Stated goal: In the records below, copy out verbatim every line from the one containing "Task: Open the 2h timestamp of first tweet" through the one containing "Action: pyautogui.click(x=508, y=37)", both included. Omit the pictures.

--- START Given records ---

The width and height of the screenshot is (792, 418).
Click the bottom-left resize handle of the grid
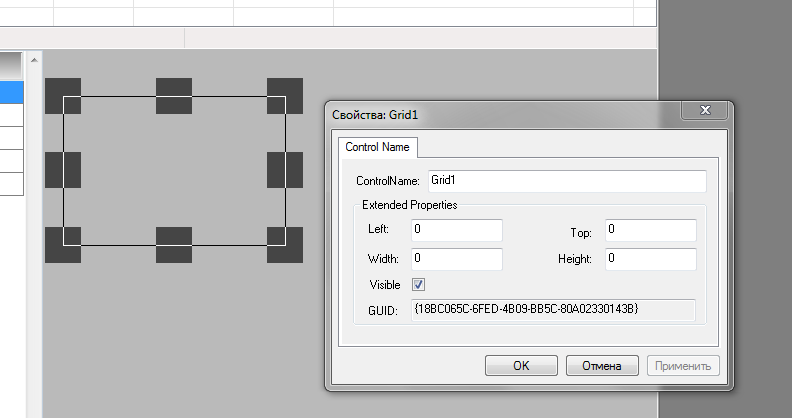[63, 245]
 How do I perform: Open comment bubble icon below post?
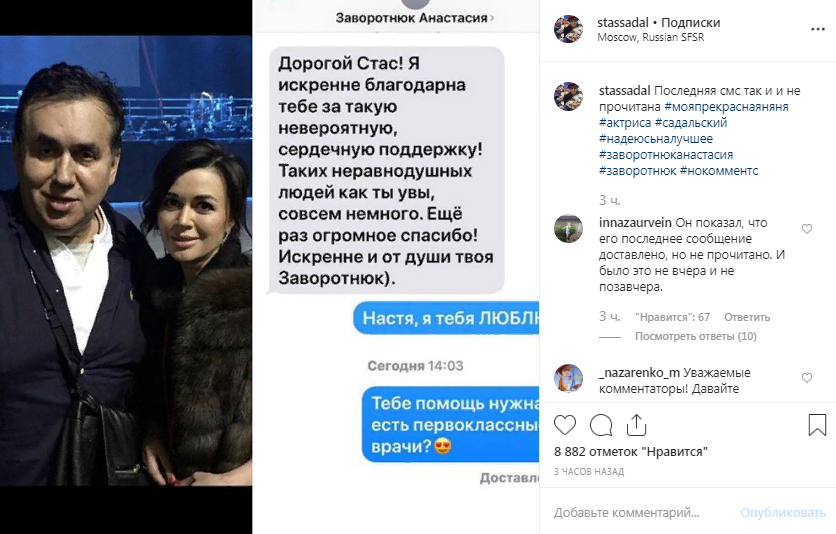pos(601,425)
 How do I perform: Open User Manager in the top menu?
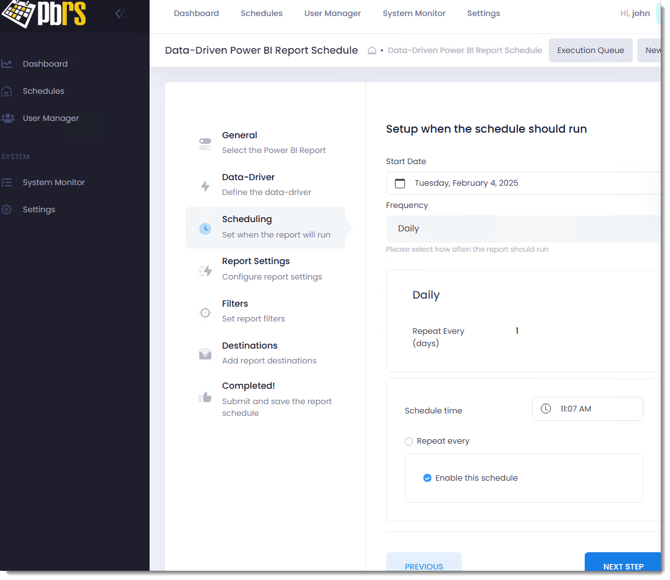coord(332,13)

--- END Given records ---
--- START Given records ---

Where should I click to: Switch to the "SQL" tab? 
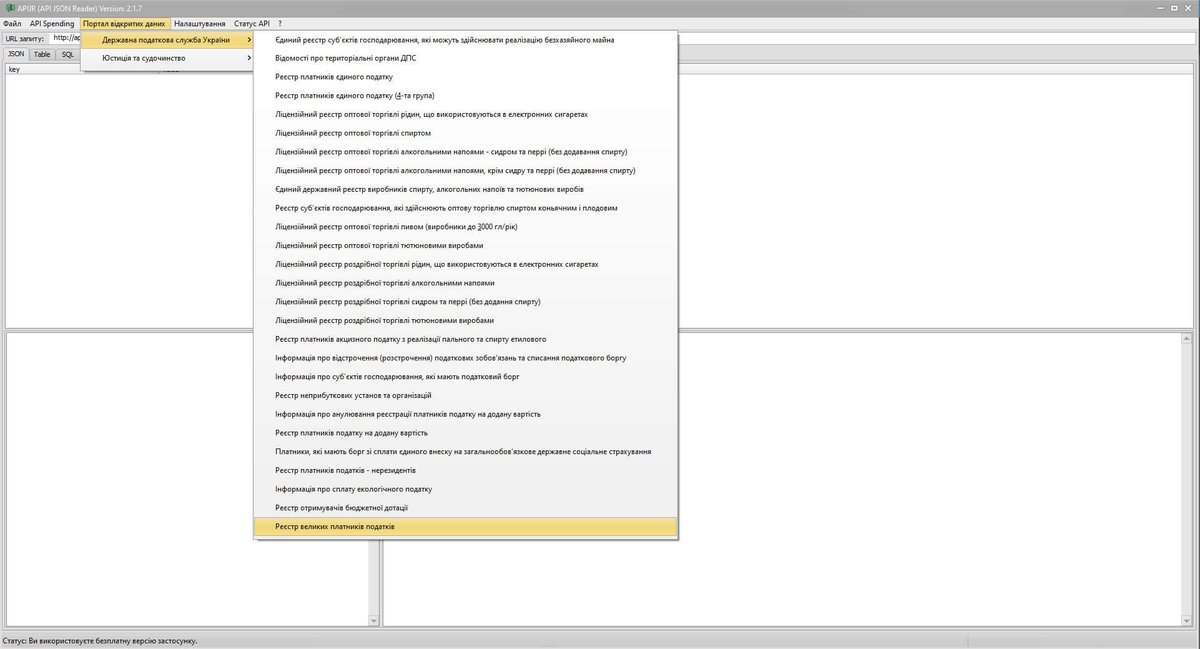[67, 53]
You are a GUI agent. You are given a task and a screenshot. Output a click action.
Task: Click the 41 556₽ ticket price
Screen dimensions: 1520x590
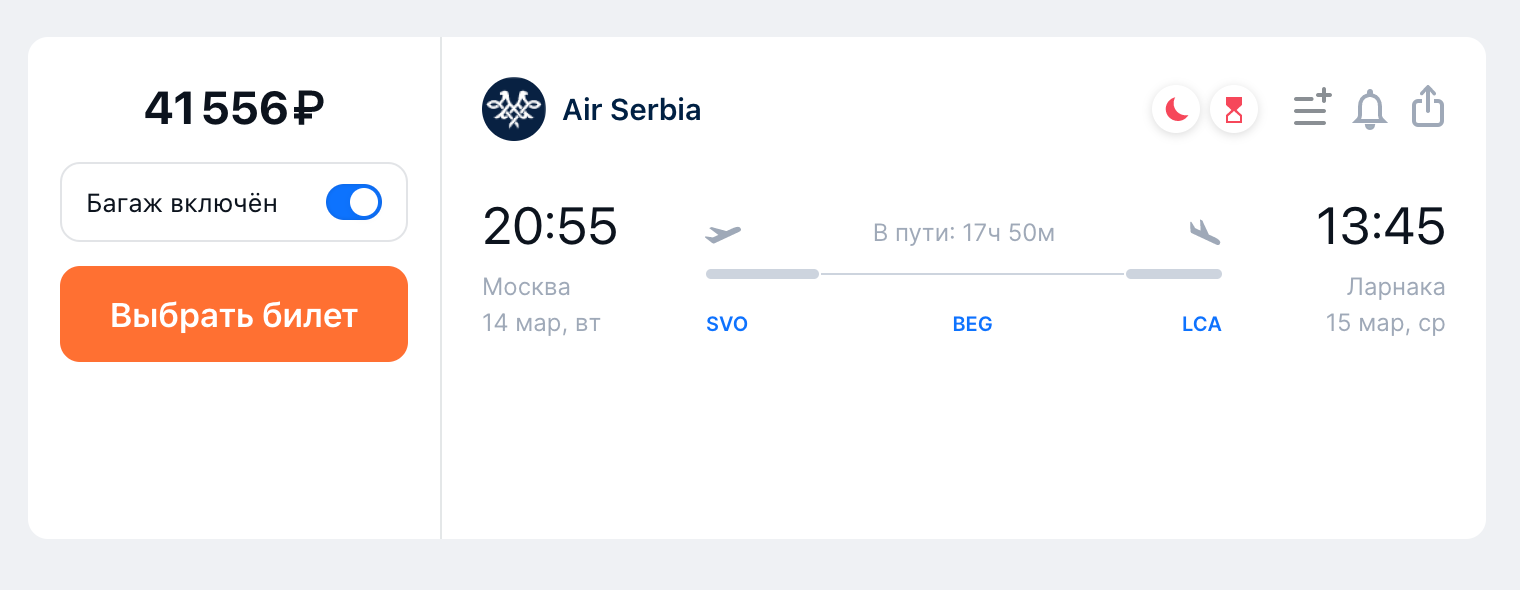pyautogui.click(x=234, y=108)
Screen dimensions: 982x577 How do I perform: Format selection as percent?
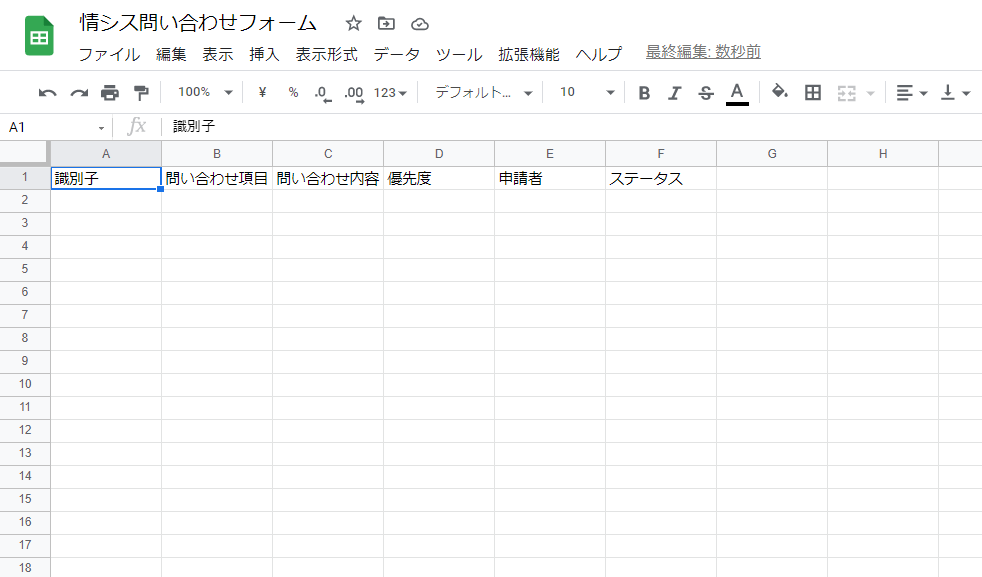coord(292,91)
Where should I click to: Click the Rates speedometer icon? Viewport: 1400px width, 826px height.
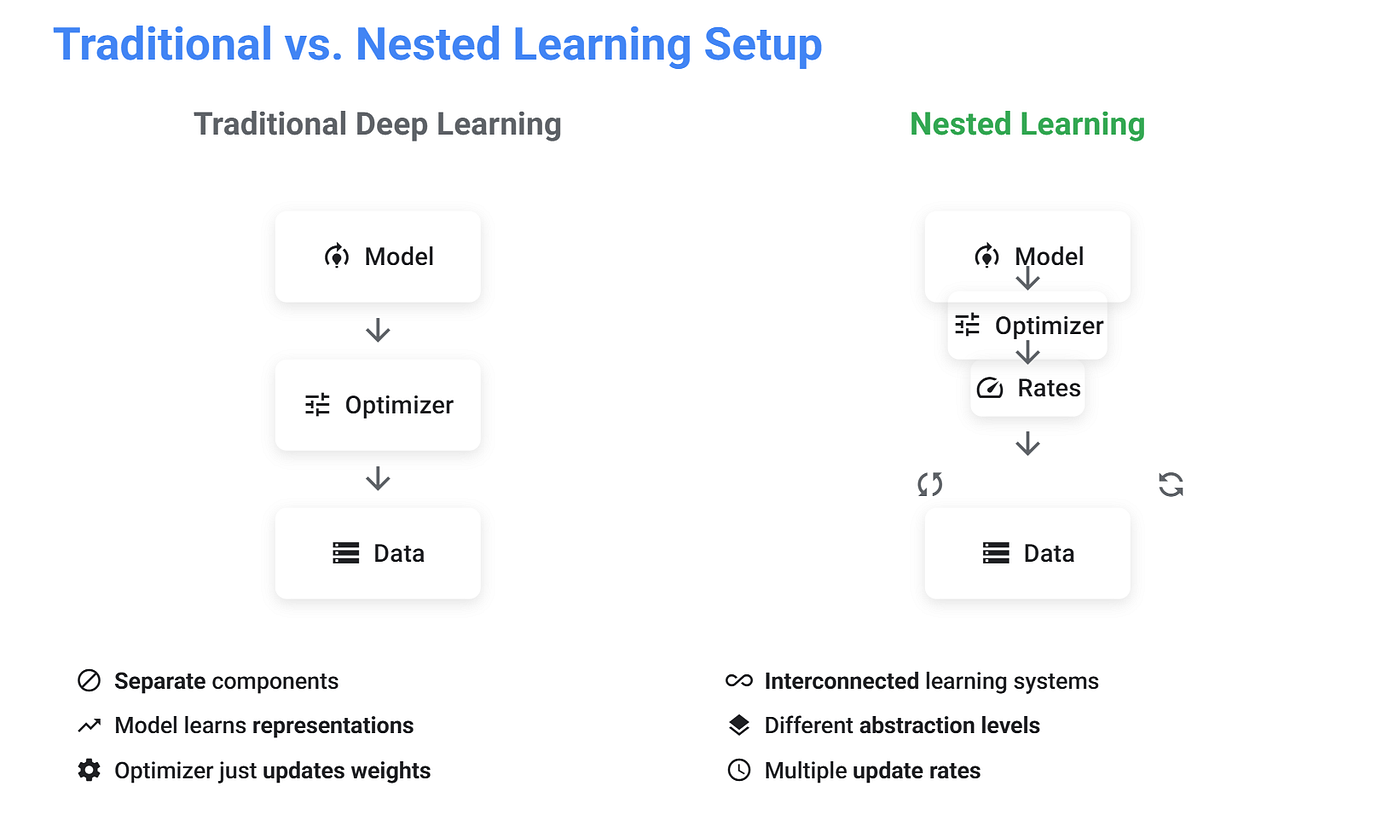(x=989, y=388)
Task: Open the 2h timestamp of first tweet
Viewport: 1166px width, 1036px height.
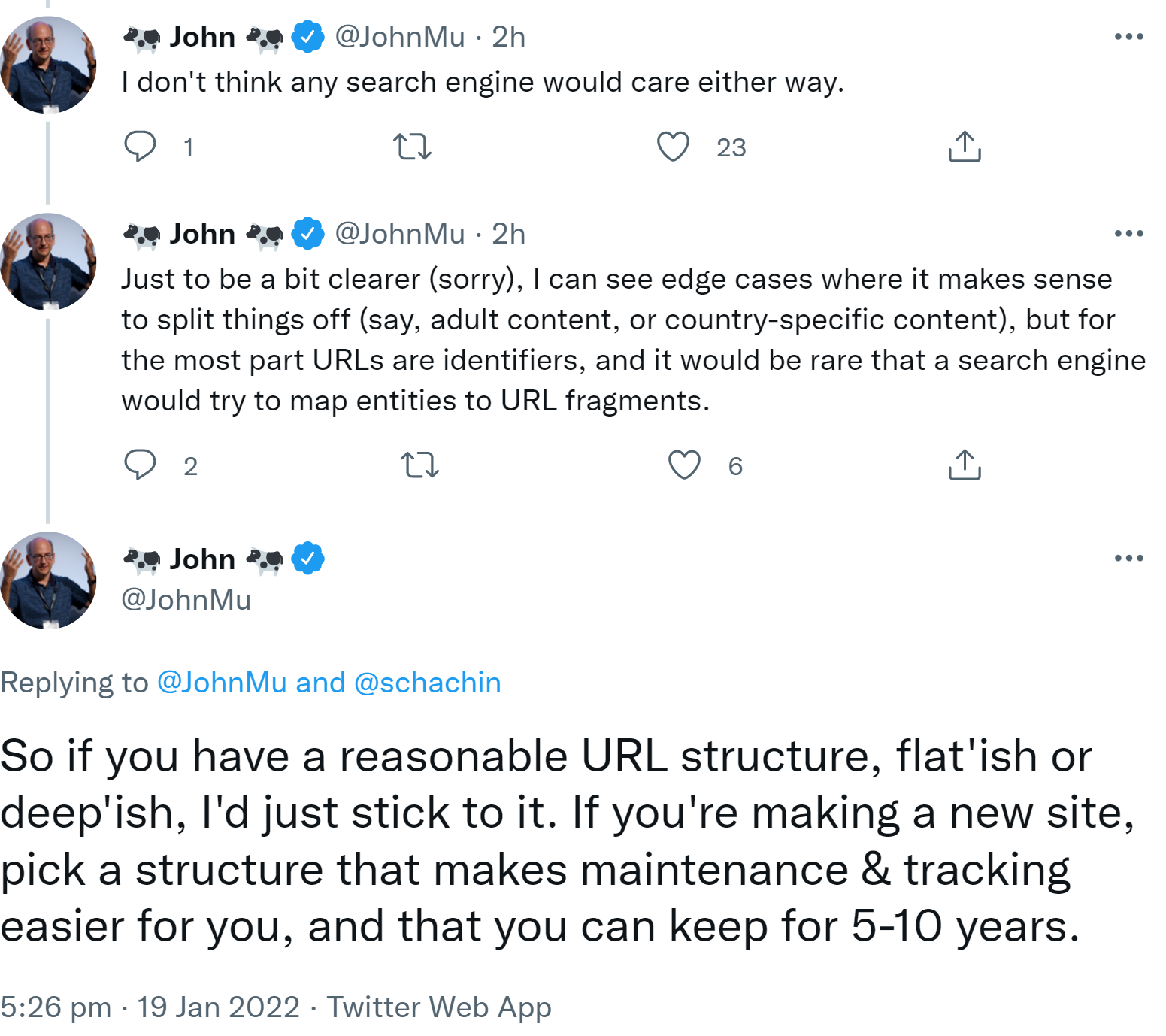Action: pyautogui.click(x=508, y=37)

--- END Given records ---
--- START Given records ---

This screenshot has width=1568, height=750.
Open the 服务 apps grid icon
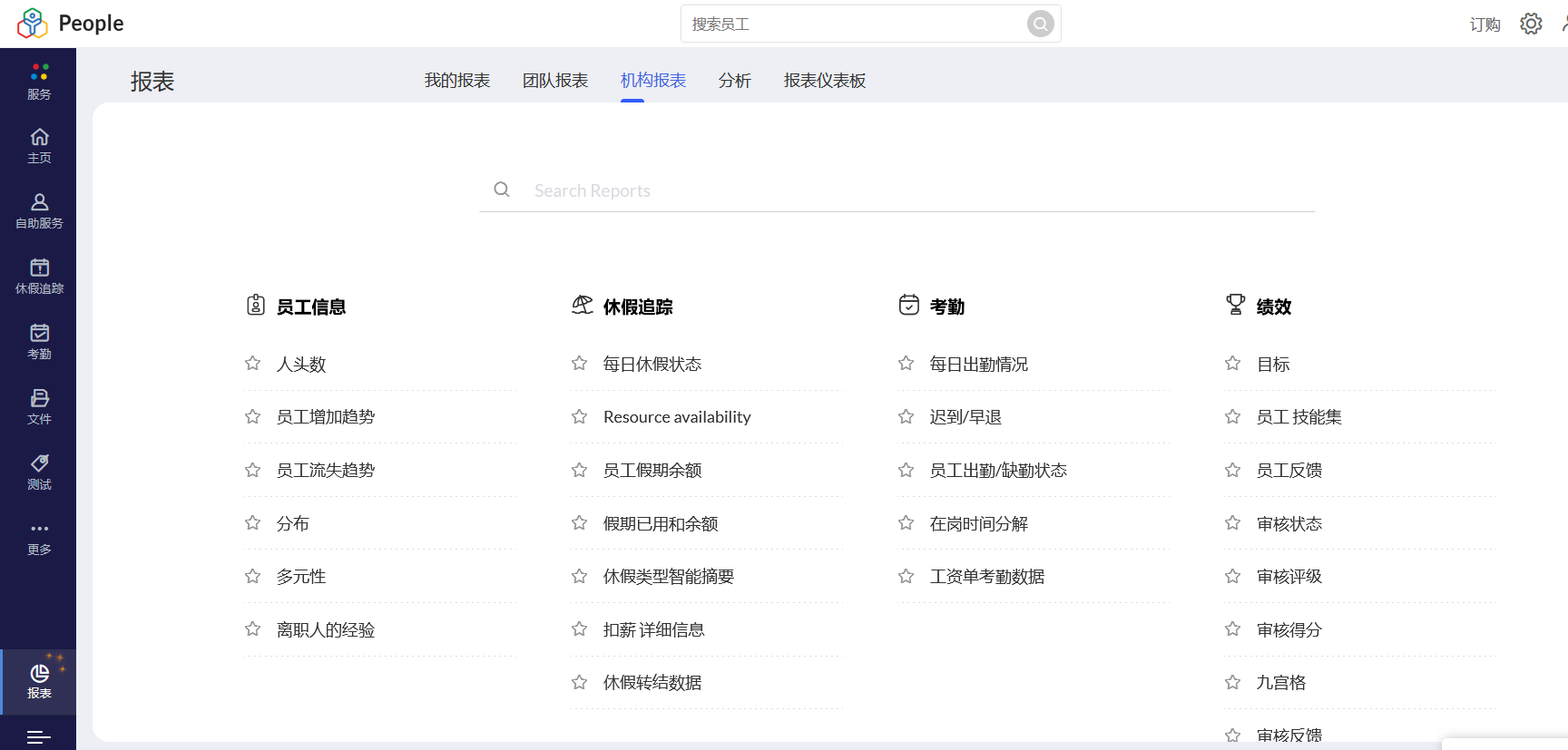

--- END Given records ---

Task output:
Task: Open the 2h timestamp of first tweet
Viewport: 1166px width, 1036px height.
Action: pyautogui.click(x=508, y=37)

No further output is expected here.